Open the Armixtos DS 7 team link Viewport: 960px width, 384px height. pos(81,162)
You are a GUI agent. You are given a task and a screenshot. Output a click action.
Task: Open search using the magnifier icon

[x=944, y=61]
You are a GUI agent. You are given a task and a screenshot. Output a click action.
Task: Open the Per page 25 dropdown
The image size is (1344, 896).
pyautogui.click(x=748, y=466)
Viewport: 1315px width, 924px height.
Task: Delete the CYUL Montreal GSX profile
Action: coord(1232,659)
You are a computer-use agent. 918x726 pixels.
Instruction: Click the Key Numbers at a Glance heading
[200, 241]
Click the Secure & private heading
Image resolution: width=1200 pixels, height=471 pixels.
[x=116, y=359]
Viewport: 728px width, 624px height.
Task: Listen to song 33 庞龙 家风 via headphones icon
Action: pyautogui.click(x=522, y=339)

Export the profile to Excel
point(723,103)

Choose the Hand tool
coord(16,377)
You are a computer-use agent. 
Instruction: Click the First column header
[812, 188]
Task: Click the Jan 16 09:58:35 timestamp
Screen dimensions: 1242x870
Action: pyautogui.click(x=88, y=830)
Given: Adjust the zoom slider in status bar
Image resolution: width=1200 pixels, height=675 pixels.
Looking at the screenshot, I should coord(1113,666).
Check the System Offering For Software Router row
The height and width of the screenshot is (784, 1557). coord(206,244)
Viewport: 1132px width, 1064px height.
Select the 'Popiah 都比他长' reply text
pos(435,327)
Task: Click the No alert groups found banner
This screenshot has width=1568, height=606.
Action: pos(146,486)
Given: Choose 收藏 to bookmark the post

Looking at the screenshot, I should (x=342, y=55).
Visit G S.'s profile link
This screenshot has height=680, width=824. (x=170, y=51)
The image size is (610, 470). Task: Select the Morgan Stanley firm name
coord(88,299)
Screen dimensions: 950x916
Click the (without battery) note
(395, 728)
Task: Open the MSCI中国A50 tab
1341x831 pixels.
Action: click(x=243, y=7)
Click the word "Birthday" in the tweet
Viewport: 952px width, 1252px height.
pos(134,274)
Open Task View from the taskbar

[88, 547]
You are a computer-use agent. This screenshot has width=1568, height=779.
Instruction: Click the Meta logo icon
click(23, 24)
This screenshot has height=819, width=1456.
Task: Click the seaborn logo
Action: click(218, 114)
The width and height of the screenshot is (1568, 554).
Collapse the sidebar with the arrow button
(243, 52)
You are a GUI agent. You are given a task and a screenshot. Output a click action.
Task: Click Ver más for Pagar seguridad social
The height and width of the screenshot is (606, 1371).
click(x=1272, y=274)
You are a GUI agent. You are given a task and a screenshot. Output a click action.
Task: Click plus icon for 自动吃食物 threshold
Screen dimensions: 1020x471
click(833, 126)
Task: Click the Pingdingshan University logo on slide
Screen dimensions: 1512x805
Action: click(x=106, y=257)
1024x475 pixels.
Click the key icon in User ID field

WHAT YOU SHOULD DO: The string "computer" may appear in the lines of the records above. State how many lines contain it, with no other words.

TASK ANSWER: 3